** Given records follows **
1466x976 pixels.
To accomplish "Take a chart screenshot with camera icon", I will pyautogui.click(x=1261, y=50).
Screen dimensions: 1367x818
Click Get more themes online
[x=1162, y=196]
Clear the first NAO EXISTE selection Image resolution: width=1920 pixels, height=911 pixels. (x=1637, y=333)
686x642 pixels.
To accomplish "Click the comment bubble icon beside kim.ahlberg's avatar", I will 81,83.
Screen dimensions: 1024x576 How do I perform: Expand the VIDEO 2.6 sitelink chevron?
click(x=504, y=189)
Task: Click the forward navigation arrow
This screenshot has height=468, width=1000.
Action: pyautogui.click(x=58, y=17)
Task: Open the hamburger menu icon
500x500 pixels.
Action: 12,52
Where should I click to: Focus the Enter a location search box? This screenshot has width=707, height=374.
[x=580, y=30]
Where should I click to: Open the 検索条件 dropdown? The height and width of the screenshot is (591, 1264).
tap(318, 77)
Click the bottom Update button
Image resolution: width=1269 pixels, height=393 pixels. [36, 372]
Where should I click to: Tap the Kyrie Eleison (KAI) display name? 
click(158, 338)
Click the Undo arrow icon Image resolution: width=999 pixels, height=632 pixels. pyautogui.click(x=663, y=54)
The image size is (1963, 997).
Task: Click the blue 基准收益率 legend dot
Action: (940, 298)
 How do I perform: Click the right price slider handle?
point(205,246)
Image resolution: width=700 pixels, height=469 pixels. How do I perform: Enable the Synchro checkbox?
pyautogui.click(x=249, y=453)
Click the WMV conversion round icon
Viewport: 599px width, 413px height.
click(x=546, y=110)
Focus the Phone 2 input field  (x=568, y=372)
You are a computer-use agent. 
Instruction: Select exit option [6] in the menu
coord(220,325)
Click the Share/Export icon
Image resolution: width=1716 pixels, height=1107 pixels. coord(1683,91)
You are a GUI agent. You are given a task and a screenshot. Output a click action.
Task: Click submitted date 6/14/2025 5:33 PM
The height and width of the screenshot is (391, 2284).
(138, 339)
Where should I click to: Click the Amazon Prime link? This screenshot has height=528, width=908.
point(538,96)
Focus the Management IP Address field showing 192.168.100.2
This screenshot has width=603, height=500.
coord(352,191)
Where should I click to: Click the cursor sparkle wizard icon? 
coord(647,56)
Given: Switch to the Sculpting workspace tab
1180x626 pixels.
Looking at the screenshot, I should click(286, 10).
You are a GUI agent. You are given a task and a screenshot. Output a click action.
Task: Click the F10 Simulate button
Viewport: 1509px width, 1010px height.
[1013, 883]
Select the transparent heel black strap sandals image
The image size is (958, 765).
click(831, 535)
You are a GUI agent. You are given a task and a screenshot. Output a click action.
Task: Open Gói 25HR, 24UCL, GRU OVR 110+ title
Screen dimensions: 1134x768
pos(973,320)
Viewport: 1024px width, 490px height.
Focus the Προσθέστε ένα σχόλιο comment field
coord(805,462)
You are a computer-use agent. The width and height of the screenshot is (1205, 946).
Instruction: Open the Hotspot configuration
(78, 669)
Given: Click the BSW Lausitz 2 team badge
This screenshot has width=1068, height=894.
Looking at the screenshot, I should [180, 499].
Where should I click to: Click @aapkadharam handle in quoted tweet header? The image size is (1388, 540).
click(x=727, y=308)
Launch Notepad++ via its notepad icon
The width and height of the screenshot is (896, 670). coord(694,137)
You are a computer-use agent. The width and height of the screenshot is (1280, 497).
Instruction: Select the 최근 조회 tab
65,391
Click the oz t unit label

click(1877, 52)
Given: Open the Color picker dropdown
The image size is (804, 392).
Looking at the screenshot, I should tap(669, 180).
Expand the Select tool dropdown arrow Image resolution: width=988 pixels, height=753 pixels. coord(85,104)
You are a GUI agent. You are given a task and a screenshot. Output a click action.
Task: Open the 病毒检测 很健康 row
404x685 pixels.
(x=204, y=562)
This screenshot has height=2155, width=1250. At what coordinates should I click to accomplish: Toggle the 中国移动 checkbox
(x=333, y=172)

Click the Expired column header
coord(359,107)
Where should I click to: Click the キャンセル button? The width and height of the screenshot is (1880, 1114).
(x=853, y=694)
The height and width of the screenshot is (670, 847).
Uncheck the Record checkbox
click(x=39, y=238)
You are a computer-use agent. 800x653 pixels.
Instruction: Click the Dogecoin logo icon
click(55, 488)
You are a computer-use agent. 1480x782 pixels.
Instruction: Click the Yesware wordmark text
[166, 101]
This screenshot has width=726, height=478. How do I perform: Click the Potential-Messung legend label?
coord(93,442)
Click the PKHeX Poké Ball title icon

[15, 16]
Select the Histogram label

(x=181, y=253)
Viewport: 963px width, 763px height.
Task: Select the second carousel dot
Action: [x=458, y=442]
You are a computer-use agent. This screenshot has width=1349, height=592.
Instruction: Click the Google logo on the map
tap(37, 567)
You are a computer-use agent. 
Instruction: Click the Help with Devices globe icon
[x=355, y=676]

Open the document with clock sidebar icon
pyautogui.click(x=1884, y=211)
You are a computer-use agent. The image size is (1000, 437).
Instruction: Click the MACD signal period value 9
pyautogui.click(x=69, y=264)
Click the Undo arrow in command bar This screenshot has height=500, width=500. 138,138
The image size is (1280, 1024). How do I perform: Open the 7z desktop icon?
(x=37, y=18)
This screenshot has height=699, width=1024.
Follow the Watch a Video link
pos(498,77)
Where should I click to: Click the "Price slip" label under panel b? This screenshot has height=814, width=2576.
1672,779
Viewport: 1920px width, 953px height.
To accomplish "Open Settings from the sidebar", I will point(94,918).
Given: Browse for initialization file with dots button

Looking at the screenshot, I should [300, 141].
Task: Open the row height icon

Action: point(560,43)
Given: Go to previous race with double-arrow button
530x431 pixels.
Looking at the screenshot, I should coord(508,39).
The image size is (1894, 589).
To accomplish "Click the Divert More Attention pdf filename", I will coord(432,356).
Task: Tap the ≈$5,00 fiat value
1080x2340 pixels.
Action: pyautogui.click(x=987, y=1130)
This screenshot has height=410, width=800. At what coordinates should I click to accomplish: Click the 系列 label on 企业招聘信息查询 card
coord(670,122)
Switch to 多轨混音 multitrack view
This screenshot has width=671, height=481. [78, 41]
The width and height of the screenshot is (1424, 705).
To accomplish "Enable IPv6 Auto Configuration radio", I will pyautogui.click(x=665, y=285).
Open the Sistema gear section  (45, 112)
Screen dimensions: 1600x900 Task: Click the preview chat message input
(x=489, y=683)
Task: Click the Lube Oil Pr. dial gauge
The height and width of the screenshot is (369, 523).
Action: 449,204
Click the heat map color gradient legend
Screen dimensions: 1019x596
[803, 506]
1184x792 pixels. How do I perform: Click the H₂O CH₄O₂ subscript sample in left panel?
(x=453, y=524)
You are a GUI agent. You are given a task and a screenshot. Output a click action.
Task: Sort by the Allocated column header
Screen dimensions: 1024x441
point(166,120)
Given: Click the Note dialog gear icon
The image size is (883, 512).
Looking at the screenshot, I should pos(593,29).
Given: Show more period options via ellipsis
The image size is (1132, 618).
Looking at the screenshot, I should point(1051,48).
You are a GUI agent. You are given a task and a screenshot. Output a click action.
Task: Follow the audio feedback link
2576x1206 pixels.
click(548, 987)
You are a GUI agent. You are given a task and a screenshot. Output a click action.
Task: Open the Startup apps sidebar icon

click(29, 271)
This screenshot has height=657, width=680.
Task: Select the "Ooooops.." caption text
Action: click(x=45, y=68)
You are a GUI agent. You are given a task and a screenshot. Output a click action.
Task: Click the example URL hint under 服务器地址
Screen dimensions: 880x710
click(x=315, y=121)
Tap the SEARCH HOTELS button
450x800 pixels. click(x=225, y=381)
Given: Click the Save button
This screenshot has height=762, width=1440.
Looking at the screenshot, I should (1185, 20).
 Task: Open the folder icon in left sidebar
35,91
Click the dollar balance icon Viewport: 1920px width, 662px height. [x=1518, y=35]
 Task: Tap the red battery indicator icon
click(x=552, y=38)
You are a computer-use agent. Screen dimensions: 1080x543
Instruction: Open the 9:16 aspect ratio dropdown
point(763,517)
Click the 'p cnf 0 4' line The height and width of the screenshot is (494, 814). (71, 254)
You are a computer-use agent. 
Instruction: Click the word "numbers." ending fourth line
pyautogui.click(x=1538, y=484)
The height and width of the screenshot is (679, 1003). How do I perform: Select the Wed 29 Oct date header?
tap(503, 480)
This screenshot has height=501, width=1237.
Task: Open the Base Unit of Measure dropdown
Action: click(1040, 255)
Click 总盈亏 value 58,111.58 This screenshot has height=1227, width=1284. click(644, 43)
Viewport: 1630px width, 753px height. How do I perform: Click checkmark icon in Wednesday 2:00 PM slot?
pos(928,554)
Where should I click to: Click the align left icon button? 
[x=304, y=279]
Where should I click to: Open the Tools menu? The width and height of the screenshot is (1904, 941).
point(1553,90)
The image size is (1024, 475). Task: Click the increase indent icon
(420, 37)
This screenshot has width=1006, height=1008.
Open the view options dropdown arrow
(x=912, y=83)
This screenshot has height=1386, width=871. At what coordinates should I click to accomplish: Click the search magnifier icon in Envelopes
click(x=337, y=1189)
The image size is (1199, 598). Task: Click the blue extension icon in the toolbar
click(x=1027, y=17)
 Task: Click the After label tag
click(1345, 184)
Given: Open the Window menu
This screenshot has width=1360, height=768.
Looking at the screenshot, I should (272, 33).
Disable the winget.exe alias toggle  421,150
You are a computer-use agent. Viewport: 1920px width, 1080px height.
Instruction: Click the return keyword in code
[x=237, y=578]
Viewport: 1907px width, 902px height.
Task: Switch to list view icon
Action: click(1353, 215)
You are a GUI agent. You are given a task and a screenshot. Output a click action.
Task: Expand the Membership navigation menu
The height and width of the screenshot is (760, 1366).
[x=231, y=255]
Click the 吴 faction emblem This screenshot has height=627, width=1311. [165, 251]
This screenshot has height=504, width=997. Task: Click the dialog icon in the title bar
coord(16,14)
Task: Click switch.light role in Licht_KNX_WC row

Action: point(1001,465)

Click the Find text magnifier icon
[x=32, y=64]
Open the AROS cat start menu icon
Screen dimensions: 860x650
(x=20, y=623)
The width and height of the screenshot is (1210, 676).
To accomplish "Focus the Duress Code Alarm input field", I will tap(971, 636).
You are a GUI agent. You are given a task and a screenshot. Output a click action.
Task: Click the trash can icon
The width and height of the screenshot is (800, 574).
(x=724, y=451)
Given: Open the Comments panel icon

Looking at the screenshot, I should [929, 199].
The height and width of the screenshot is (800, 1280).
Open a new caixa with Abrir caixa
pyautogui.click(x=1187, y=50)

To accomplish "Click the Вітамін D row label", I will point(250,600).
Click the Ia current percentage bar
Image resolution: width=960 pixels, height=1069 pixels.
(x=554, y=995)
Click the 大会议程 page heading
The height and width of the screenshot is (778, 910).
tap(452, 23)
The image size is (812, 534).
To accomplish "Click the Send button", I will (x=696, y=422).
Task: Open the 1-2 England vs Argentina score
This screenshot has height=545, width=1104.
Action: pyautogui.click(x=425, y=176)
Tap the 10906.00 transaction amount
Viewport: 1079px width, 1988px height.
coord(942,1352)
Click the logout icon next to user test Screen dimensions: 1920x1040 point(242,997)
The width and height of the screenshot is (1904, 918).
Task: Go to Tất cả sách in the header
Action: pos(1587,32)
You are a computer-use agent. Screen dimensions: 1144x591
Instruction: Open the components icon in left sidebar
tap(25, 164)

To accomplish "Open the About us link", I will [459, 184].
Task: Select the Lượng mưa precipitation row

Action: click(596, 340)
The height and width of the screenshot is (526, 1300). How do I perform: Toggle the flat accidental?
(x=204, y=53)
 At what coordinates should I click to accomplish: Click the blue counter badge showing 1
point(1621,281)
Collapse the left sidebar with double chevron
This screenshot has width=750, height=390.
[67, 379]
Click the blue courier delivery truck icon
** End of Given records **
(Task description): Write the opening line of the data above and every line after it, exactly, stopping once you have written the line with "Focus the Phone".

(Output of the exercise):
1466x976 pixels.
To accomplish "Take a chart screenshot with camera icon", I will pyautogui.click(x=1261, y=50).
Screen dimensions: 1367x818
Click Get more themes online
[x=1162, y=196]
Clear the first NAO EXISTE selection Image resolution: width=1920 pixels, height=911 pixels. (x=1637, y=333)
686x642 pixels.
To accomplish "Click the comment bubble icon beside kim.ahlberg's avatar", I will 81,83.
Screen dimensions: 1024x576 How do I perform: Expand the VIDEO 2.6 sitelink chevron?
click(x=504, y=189)
Task: Click the forward navigation arrow
This screenshot has height=468, width=1000.
Action: pyautogui.click(x=58, y=17)
Task: Open the hamburger menu icon
500x500 pixels.
Action: 12,52
Where should I click to: Focus the Enter a location search box? This screenshot has width=707, height=374.
[x=580, y=30]
Where should I click to: Open the 検索条件 dropdown? The height and width of the screenshot is (591, 1264).
tap(318, 77)
Click the bottom Update button
Image resolution: width=1269 pixels, height=393 pixels. [36, 372]
Where should I click to: Tap the Kyrie Eleison (KAI) display name? 
click(158, 338)
Click the Undo arrow icon Image resolution: width=999 pixels, height=632 pixels. pyautogui.click(x=663, y=54)
The image size is (1963, 997).
Task: Click the blue 基准收益率 legend dot
Action: (940, 298)
 How do I perform: Click the right price slider handle?
point(205,246)
Image resolution: width=700 pixels, height=469 pixels. How do I perform: Enable the Synchro checkbox?
pyautogui.click(x=249, y=453)
Click the WMV conversion round icon
Viewport: 599px width, 413px height.
click(x=546, y=110)
Focus the Phone 2 input field  (x=568, y=372)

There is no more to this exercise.